**DATA PROVIDED:**
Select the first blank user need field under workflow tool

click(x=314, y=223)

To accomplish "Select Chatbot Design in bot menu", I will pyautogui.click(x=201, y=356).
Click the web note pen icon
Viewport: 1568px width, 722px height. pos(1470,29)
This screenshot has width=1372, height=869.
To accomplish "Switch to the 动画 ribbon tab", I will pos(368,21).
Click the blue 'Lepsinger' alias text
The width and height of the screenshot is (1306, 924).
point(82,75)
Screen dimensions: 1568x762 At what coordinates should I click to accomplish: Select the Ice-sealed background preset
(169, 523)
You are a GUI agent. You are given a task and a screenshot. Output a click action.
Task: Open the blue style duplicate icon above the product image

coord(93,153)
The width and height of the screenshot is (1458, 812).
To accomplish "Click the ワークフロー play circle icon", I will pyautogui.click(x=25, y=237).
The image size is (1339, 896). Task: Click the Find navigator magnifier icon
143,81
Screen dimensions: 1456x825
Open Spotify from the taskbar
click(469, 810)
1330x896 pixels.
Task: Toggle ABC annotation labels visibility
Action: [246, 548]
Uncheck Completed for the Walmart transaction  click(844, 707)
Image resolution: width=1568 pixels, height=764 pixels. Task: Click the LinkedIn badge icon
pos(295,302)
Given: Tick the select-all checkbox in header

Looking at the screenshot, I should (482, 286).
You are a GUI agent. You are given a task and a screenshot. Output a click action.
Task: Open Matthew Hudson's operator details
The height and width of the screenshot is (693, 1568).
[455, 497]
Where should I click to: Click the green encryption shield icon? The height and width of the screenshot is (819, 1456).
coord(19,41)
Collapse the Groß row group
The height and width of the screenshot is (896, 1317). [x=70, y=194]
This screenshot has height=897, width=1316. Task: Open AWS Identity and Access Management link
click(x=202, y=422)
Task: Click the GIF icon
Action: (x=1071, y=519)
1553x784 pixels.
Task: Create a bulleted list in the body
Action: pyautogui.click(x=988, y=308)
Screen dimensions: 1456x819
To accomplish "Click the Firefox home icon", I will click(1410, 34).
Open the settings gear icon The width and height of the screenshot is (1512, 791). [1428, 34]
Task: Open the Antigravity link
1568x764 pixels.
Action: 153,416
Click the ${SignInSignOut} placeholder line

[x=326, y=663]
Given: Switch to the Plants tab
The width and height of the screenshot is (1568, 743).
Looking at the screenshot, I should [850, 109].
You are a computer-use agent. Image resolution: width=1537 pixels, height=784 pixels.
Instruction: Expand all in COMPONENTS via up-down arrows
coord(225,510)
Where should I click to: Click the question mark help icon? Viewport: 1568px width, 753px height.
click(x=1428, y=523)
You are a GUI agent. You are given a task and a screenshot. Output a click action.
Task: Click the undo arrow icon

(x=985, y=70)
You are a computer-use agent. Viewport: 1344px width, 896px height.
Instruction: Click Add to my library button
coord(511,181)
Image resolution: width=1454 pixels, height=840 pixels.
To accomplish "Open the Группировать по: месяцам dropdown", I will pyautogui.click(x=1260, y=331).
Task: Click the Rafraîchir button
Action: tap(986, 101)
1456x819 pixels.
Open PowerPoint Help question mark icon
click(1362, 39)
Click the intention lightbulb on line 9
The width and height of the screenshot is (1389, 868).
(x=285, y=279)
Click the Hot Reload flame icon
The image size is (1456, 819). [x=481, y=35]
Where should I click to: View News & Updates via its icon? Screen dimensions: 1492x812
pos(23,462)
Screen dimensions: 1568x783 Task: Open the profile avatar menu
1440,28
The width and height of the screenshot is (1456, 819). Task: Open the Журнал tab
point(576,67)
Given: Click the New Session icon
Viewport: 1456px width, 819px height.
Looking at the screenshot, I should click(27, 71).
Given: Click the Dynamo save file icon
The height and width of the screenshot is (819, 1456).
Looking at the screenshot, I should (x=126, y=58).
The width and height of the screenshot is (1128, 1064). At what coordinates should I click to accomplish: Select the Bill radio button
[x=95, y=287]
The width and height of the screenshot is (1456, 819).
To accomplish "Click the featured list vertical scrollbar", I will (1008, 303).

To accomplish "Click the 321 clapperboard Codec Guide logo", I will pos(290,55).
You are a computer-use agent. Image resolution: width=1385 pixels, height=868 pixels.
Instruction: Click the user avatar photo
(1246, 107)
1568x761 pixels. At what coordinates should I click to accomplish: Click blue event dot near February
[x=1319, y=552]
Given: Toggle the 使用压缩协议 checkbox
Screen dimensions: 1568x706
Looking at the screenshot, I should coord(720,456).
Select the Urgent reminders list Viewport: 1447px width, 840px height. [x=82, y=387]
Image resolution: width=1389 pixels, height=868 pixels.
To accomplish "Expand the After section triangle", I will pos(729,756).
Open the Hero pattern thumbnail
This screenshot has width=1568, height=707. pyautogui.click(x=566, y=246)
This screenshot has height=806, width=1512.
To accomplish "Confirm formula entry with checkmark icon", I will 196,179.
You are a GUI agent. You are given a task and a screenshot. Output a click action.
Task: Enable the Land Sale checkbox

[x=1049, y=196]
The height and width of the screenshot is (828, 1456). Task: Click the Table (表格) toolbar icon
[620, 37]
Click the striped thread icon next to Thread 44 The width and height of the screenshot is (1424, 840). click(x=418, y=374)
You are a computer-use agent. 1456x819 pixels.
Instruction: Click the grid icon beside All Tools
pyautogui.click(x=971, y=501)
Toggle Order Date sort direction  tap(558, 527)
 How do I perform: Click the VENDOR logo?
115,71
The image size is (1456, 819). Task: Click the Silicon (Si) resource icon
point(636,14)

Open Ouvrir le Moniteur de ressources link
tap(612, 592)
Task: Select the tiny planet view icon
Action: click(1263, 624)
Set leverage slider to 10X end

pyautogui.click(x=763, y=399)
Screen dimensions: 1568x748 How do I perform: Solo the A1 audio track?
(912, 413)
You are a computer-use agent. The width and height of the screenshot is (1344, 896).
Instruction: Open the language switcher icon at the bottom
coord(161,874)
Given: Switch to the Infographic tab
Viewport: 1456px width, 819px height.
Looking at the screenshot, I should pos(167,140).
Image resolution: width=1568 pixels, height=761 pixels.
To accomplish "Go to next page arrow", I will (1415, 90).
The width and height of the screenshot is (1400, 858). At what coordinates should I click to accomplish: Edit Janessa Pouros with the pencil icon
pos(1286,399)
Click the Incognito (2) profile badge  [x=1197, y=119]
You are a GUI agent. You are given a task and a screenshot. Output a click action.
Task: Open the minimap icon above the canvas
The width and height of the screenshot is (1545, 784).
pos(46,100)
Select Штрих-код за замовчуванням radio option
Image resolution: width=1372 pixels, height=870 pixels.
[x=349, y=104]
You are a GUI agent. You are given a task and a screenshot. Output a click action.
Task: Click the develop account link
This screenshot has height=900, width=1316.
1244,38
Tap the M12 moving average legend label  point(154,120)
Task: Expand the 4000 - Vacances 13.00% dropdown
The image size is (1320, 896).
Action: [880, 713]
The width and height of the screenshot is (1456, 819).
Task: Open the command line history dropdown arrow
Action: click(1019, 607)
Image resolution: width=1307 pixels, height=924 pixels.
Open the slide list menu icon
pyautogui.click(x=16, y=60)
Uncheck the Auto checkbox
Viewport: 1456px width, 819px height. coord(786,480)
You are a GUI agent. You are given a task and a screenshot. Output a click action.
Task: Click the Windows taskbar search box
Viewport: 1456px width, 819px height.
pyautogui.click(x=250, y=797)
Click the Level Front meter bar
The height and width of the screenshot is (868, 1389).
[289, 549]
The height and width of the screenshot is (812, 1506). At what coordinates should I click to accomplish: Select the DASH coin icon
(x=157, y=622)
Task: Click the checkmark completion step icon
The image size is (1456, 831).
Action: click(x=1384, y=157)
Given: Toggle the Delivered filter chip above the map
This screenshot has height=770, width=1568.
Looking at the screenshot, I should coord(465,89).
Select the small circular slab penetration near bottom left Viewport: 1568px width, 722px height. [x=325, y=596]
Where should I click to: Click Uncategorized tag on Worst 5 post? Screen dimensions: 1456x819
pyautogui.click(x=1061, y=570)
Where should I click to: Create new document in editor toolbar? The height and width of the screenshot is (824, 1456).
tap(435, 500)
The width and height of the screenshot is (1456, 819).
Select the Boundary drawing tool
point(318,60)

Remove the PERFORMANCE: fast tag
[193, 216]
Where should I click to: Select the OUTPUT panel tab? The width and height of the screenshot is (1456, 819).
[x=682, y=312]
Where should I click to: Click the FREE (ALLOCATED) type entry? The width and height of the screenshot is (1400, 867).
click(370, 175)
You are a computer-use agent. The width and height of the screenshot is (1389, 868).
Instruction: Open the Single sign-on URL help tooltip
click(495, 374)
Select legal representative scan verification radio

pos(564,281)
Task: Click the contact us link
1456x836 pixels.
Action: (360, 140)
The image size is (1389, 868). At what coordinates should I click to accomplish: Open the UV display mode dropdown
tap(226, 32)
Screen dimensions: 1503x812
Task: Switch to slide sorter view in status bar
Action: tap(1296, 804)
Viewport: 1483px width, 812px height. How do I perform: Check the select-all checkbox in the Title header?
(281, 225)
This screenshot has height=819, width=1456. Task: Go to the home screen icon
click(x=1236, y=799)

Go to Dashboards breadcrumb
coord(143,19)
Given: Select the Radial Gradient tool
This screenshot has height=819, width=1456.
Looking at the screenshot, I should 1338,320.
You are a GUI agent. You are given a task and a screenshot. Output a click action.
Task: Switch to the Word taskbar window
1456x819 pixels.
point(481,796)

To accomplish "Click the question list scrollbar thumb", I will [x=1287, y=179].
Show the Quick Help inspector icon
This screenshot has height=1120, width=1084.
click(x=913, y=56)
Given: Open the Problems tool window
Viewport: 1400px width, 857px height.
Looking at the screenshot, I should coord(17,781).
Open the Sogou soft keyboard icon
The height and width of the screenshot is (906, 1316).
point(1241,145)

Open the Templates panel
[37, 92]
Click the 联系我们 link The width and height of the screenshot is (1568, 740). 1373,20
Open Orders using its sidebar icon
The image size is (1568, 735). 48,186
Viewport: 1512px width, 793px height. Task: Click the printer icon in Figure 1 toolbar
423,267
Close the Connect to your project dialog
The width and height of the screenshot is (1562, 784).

**REQUIREMENT:** The line with "Show the Quick Help inspector icon" and all the lines after it in the records above are to be output exactly, with nothing added.

**RESPONSE FOR THIS EXERCISE:**
Show the Quick Help inspector icon
This screenshot has height=1120, width=1084.
click(x=913, y=56)
Given: Open the Problems tool window
Viewport: 1400px width, 857px height.
Looking at the screenshot, I should coord(17,781).
Open the Sogou soft keyboard icon
The height and width of the screenshot is (906, 1316).
point(1241,145)

Open the Templates panel
[37, 92]
Click the 联系我们 link The width and height of the screenshot is (1568, 740). 1373,20
Open Orders using its sidebar icon
The image size is (1568, 735). 48,186
Viewport: 1512px width, 793px height. Task: Click the printer icon in Figure 1 toolbar
423,267
Close the Connect to your project dialog
The width and height of the screenshot is (1562, 784).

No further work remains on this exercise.